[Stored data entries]
┄┄┄┄┄┄┄┄┄┄┄┄┄┄┄┄┄┄┄┄
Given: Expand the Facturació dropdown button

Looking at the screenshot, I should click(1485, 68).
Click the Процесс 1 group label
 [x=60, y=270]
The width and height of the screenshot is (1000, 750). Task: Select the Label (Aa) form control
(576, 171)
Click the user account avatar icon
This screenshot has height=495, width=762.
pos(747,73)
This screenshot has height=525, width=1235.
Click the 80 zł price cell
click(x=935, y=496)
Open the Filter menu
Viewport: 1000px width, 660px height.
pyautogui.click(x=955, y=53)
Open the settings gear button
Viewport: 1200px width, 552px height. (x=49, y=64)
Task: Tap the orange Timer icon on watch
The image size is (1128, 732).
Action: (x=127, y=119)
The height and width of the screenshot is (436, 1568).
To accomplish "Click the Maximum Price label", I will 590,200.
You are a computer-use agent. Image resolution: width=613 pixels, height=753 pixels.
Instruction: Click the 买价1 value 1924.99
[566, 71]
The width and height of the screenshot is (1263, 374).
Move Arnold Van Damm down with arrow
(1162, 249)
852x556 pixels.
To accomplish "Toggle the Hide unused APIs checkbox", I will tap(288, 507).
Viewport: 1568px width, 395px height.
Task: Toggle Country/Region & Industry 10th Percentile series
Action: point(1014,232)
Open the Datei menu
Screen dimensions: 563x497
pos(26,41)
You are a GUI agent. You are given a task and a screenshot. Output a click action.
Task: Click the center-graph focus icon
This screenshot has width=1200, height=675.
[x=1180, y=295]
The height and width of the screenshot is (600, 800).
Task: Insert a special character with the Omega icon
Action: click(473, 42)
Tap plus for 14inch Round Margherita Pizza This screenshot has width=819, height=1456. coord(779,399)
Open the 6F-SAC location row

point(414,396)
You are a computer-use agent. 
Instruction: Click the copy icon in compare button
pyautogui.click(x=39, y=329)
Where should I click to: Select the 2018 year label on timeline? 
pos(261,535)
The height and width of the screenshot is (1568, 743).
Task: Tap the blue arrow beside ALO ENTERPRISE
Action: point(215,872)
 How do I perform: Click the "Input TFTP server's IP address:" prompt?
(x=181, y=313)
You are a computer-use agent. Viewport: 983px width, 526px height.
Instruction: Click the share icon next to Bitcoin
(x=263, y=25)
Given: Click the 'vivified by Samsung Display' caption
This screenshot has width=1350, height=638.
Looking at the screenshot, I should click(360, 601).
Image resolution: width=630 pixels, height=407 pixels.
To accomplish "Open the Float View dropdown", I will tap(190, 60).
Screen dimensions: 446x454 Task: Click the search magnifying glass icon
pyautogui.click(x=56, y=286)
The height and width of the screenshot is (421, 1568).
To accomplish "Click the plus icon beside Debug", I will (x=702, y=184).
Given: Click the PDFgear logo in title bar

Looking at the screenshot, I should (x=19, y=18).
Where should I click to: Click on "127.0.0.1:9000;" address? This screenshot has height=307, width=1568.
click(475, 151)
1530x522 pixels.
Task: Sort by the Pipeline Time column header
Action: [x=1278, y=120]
┄┄┄┄┄┄┄┄┄┄┄┄┄┄┄┄┄┄┄┄
### Requirement
Using the entries above, give the number of lines that include "agent", with no added words.

### Task answer
4